What you will do: Retype everything in the entries that follow, exactly as shown.

Source material section start

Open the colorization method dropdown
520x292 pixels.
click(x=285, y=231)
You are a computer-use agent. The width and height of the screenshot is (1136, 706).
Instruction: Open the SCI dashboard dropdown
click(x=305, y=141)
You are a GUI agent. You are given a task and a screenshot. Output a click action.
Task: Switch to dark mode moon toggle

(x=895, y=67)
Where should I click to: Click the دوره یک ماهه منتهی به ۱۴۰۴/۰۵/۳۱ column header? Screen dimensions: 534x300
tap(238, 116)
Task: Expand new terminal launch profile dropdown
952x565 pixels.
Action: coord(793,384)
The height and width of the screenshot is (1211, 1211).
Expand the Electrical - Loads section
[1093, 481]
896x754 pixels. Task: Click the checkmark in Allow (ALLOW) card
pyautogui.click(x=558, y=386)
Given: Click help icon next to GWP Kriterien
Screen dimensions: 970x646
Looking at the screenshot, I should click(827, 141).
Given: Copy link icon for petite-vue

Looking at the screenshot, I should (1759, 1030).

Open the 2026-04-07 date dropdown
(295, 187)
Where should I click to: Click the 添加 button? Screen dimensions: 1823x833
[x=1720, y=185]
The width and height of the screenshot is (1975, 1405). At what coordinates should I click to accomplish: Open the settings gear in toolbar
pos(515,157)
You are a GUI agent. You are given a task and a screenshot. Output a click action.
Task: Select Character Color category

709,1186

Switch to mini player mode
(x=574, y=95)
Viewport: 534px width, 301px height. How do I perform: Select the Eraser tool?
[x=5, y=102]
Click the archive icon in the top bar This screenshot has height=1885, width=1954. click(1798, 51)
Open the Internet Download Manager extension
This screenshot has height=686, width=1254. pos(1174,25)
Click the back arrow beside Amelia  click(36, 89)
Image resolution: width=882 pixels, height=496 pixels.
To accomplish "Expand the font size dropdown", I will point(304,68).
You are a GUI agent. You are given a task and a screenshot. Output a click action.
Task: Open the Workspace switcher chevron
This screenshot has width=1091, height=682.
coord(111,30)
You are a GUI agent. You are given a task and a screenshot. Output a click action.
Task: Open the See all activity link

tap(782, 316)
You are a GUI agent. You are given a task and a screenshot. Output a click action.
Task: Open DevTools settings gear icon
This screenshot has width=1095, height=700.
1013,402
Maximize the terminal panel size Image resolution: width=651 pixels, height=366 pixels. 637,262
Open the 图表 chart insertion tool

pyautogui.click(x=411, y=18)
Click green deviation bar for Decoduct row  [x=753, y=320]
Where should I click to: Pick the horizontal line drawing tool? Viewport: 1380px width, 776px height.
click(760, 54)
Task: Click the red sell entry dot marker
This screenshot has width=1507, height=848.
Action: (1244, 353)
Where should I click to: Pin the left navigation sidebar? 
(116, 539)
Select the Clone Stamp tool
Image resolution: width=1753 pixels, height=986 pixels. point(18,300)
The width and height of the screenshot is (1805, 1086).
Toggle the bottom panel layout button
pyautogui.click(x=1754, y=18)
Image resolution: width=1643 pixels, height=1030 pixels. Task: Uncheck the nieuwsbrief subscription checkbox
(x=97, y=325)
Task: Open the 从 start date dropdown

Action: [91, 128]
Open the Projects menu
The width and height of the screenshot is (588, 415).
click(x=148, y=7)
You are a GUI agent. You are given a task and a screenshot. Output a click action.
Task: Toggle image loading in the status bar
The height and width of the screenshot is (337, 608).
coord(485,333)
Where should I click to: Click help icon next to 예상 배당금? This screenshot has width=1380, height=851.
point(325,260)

Source material section end

Expected answer:
Open the colorization method dropdown
520x292 pixels.
click(x=285, y=231)
You are a computer-use agent. The width and height of the screenshot is (1136, 706).
Instruction: Open the SCI dashboard dropdown
click(x=305, y=141)
You are a GUI agent. You are given a task and a screenshot. Output a click action.
Task: Switch to dark mode moon toggle

(x=895, y=67)
Where should I click to: Click the دوره یک ماهه منتهی به ۱۴۰۴/۰۵/۳۱ column header? Screen dimensions: 534x300
tap(238, 116)
Task: Expand new terminal launch profile dropdown
952x565 pixels.
Action: coord(793,384)
The height and width of the screenshot is (1211, 1211).
Expand the Electrical - Loads section
[1093, 481]
896x754 pixels. Task: Click the checkmark in Allow (ALLOW) card
pyautogui.click(x=558, y=386)
Given: Click help icon next to GWP Kriterien
Screen dimensions: 970x646
Looking at the screenshot, I should click(827, 141).
Given: Copy link icon for petite-vue

Looking at the screenshot, I should (1759, 1030).

Open the 2026-04-07 date dropdown
(295, 187)
Where should I click to: Click the 添加 button? Screen dimensions: 1823x833
[x=1720, y=185]
The width and height of the screenshot is (1975, 1405). At what coordinates should I click to accomplish: Open the settings gear in toolbar
pos(515,157)
You are a GUI agent. You are given a task and a screenshot. Output a click action.
Task: Select Character Color category

709,1186

Switch to mini player mode
(x=574, y=95)
Viewport: 534px width, 301px height. How do I perform: Select the Eraser tool?
[x=5, y=102]
Click the archive icon in the top bar This screenshot has height=1885, width=1954. click(1798, 51)
Open the Internet Download Manager extension
This screenshot has height=686, width=1254. pos(1174,25)
Click the back arrow beside Amelia  click(36, 89)
Image resolution: width=882 pixels, height=496 pixels.
To accomplish "Expand the font size dropdown", I will point(304,68).
You are a GUI agent. You are given a task and a screenshot. Output a click action.
Task: Open the Workspace switcher chevron
This screenshot has width=1091, height=682.
coord(111,30)
You are a GUI agent. You are given a task and a screenshot. Output a click action.
Task: Open the See all activity link

tap(782, 316)
You are a GUI agent. You are given a task and a screenshot. Output a click action.
Task: Open DevTools settings gear icon
This screenshot has width=1095, height=700.
1013,402
Maximize the terminal panel size Image resolution: width=651 pixels, height=366 pixels. 637,262
Open the 图表 chart insertion tool

pyautogui.click(x=411, y=18)
Click green deviation bar for Decoduct row  [x=753, y=320]
Where should I click to: Pick the horizontal line drawing tool? Viewport: 1380px width, 776px height.
click(760, 54)
Task: Click the red sell entry dot marker
This screenshot has width=1507, height=848.
Action: (1244, 353)
Where should I click to: Pin the left navigation sidebar? 
(116, 539)
Select the Clone Stamp tool
Image resolution: width=1753 pixels, height=986 pixels. point(18,300)
The width and height of the screenshot is (1805, 1086).
Toggle the bottom panel layout button
pyautogui.click(x=1754, y=18)
Image resolution: width=1643 pixels, height=1030 pixels. Task: Uncheck the nieuwsbrief subscription checkbox
(x=97, y=325)
Task: Open the 从 start date dropdown

Action: [91, 128]
Open the Projects menu
The width and height of the screenshot is (588, 415).
click(x=148, y=7)
You are a GUI agent. You are given a task and a screenshot. Output a click action.
Task: Toggle image loading in the status bar
The height and width of the screenshot is (337, 608).
coord(485,333)
Where should I click to: Click help icon next to 예상 배당금? This screenshot has width=1380, height=851.
point(325,260)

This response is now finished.